58. 大麻事件の過剰報道

 若の鵬の逮捕と露鵬、白露山の尿検査による解雇処分、俳優の加勢大周や、慶応大、同志社大、関西大、法政大などの学生たちの逮捕と、今秋の大麻事件は異常なまでにマスコミを騒がせている。
 その極めつきが11月8日夕方7時、NHKテレビのトップニュースで、東京の歯科医師がクリニックの冷蔵庫に、大麻約1グラムを隠し持っていて逮捕されたという報道だ。

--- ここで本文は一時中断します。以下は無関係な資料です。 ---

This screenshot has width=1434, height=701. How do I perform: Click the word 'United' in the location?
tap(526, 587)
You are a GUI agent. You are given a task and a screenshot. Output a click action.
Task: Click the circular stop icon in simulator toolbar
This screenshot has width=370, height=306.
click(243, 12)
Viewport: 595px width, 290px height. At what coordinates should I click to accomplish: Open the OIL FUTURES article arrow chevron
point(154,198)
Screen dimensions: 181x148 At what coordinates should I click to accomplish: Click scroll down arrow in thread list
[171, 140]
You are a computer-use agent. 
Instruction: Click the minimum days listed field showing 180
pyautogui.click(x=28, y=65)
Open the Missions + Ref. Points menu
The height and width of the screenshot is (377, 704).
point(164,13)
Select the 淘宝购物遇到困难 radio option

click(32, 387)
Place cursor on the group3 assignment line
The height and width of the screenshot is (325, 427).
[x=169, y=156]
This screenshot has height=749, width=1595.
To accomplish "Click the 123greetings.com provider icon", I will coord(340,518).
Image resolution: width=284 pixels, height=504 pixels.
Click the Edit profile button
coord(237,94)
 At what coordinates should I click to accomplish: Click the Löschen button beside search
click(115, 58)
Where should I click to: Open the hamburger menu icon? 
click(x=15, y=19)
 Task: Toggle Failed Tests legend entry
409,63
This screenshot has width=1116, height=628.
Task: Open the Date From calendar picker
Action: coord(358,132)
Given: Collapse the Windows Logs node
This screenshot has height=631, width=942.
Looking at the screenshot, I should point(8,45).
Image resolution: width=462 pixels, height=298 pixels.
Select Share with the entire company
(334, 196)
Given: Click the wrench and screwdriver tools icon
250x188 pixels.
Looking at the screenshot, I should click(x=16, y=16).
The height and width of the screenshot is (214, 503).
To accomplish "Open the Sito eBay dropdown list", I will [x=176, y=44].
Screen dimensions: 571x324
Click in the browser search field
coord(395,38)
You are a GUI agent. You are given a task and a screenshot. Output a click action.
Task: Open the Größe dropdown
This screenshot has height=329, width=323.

 たった1グラムの大麻所持が、週末のゴールデンタイムのトップニュースとなり、被疑者は全国に実名報道されたのである。これが大麻でなくプルトニウムで、被疑者が歯科医師でなくアルカイダ一味というのなら納得もできるが、大麻事件の過剰報道は常軌を逸している。
 アメリカ発の未曾有の金融危機が世界を覆い、変革を唱える新大統領が登場したという緊迫の時に、大麻1グラムの報道の陰で、重要な情報が抹消されているのだ。
 既に90年代から大麻取締法違反の検挙者は、年間2000人以上もいるのだが(昨年は3282件で過去最高)かつては1グラム程度の所持なら公表されることなく、起訴猶予もありえた。しかし最近は0.5グラムでも実名報道されるのだ。
 なぜ今、これほどまでに大麻の取締りが厳しくなり、大麻の「悪」が宣伝されるのか。この異常現象は何に起因するのだろうか。「大麻汚染」などという言葉で国民を洗脳し、大麻アレルギーを植えつけてきたマスコミを駆使して、何が企まれているのか。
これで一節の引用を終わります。